Qu’ils soient des génies ou de véritables poires, les éléments connus et inconnus planant dans la sphère décisionnelle actuelle ont une marge d’erreur considérable. Avec ce passage au pouvoir nul n’est dans son élément, et la mutation de l’opposition à la « gouvernance » a la fâcheuse « vertu » de grossir les lacunes et de les rendre visibles. L’expérience qu’on nous a présentée vendredi dernier a l’air de ne pas prendre, faute de dosage, faute de la composition, faute d’avoir préparé le cadre ambiant. Il y a faute, incontestablement, et le professionnalisme, s’il en reste une trace, se mesurera dans la manière de résoudre enfin l’équation difficile de l’appartenance partisane et de la compétence, du pragmatisme et de la complaisance.

Laissera-t-on à Béji Caïd Essebsi et à ses clones autour de Carthage la marge la plus large pour choisir quel portefeuille pour quel nom ou Essid qui a réalisé qu’un deuxième échec ne sera endossé que sur son propre compte reprendra-t-il les rennes d’une décision qui naturellement lui revient ? Parce qu’il est hétéroclite, le gouvernement « transgénique » a été refusé à l’unanimité car il est dur, en l’absence du génie, de faire passer, pour normal, le contre-nature. Si le parti au pouvoir et ses dirigeants sont conscients que ce qui importe ce n’est pas leurs ambitions d’hégémonie mais celles de ne pas achever leur pays, Habib Essid est alors la bonne personne, celle de la conjoncture et de tous les défis, comme il est de mode de le dire.

Cette bonne personne choisie par Nidaa est alors capable de faire de bons choix, et si ces choix ne sont pas faciles à accepter il faudra réfléchir à la manière de faire avaler la pilule avant de la proposer.
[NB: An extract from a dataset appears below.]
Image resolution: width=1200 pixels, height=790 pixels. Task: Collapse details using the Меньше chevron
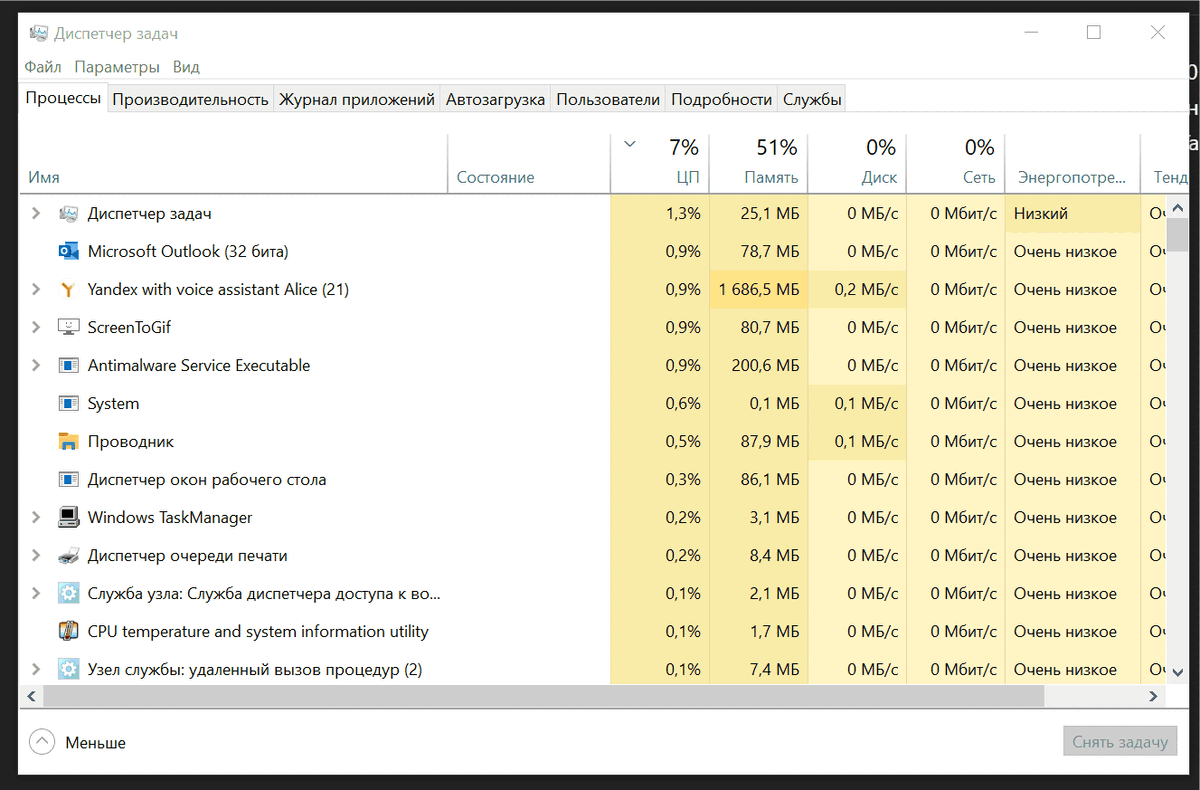[42, 742]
Autrement nous nous retrouvons face à des hésitations mettant à mal la stabilité du pays et la confiance du citoyen. Ce pas vers l’arrière est-il constitutionnel ? Peu importe nous sommes entre nous ; personne ne nous observe et celui qui a dit que nous étions un exemple exagérait un peu. Nous sommes le pays du système D, nous avons bricolé une Constitution, nous bricolerons alors un gouvernement, puis un deuxième. Les cobayes que nous sommes peuvent attendre, le laboratoire démocratique cherche encore la potion magique pouvant nous guérir de l’amateurisme chronique de notre classe politique.